* ABOUT THIS EXERCISE
Leave the pictures out and reproduce, exactly, the lines from the one with "Select the 사업자번호 field containing 7268600159" through the end of the entries below.

[Stored data entries]

━━━━━━

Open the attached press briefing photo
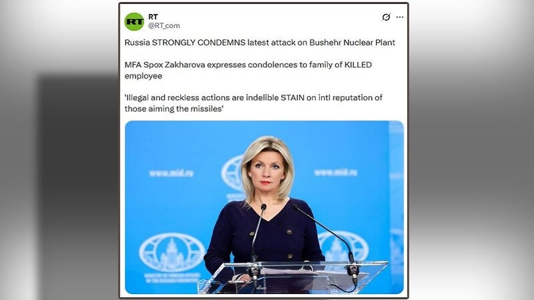534x300 pixels. point(264,207)
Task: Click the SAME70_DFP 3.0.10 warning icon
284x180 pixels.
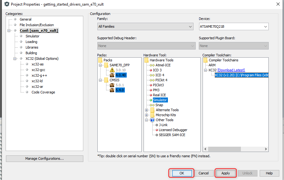Action: tap(112, 70)
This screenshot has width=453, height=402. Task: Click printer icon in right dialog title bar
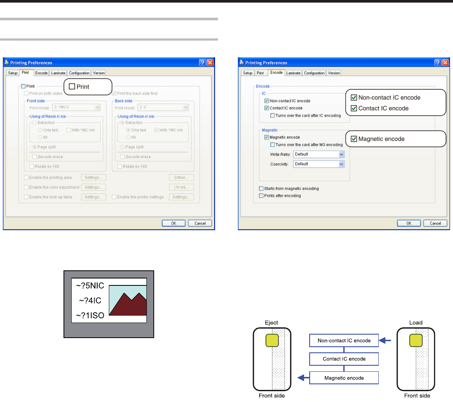point(241,62)

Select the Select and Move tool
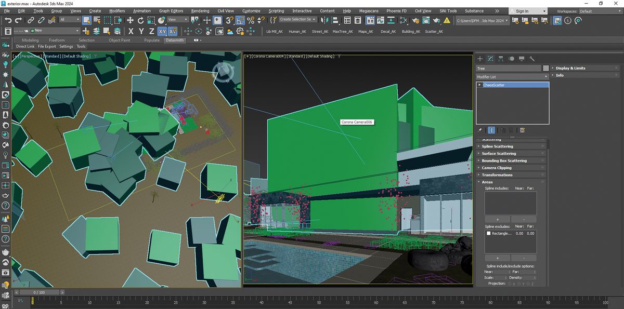130,20
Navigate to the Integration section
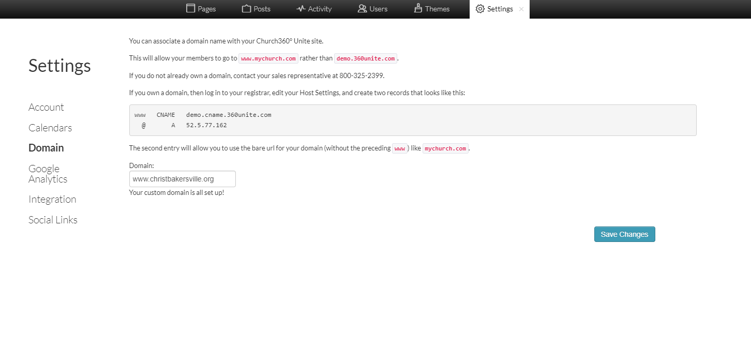Image resolution: width=751 pixels, height=349 pixels. tap(52, 199)
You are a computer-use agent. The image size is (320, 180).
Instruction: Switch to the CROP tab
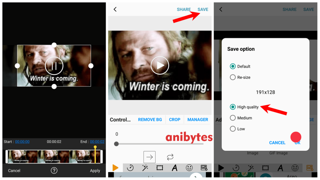(x=174, y=119)
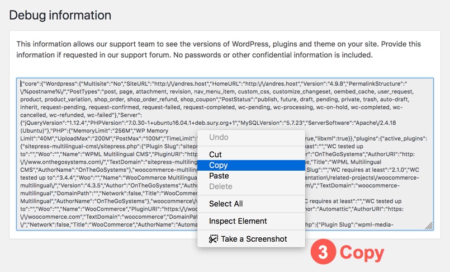Choose Copy from the context menu

coord(251,165)
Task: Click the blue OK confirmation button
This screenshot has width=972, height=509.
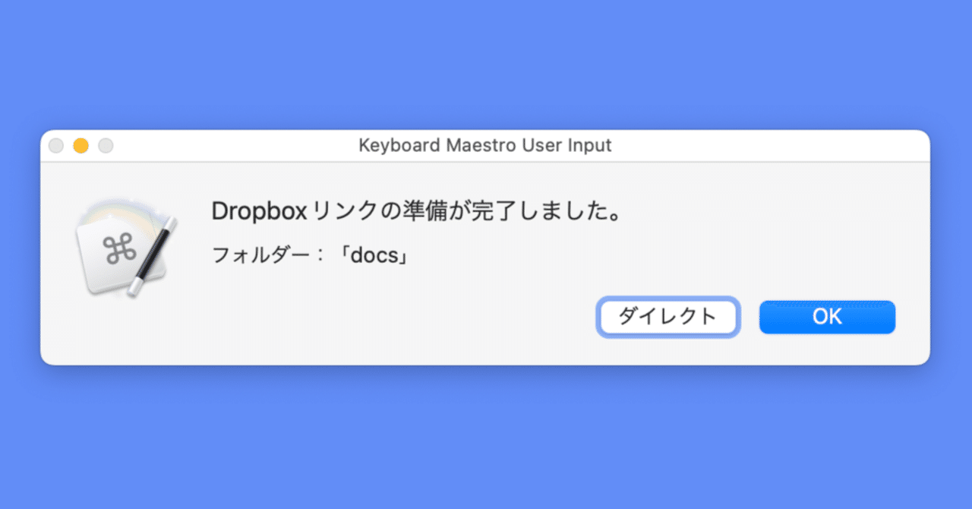Action: [826, 317]
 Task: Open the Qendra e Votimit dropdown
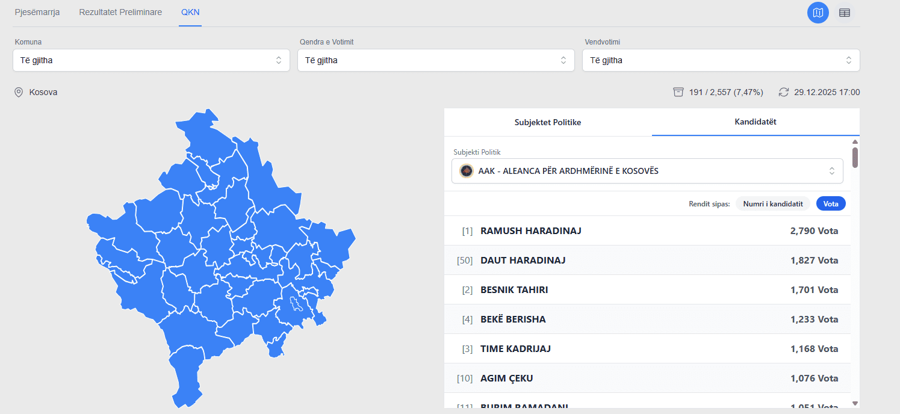pos(436,60)
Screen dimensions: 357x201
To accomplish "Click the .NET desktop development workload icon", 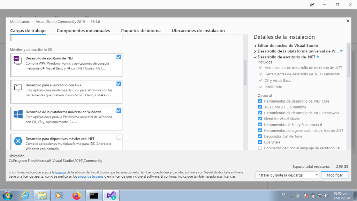I will pos(18,60).
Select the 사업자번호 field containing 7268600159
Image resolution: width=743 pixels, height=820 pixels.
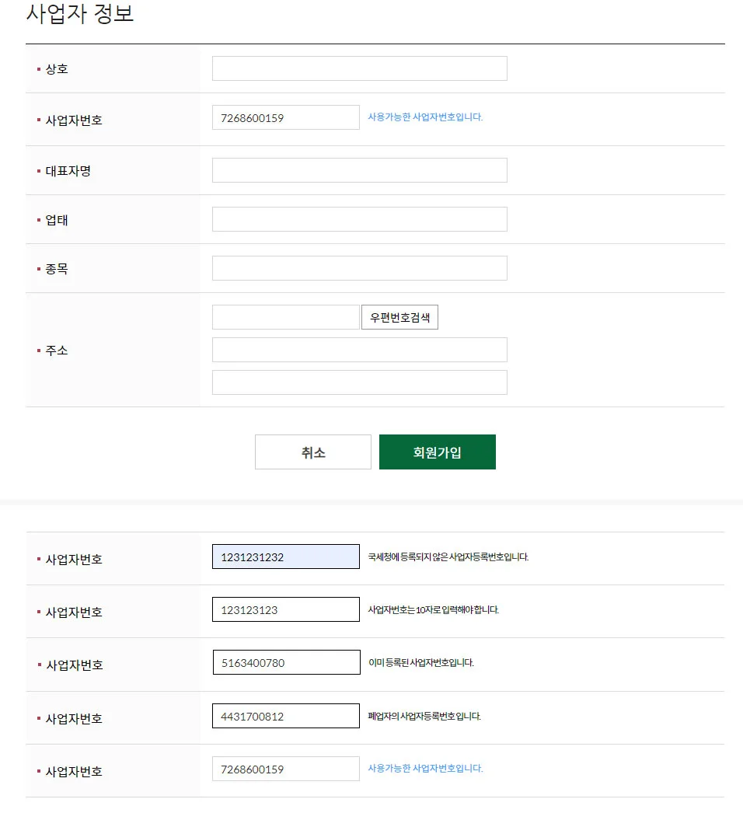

━━━━━━

* ANSWER FOR THIS EXERCISE
Select the 사업자번호 field containing 7268600159
Image resolution: width=743 pixels, height=820 pixels.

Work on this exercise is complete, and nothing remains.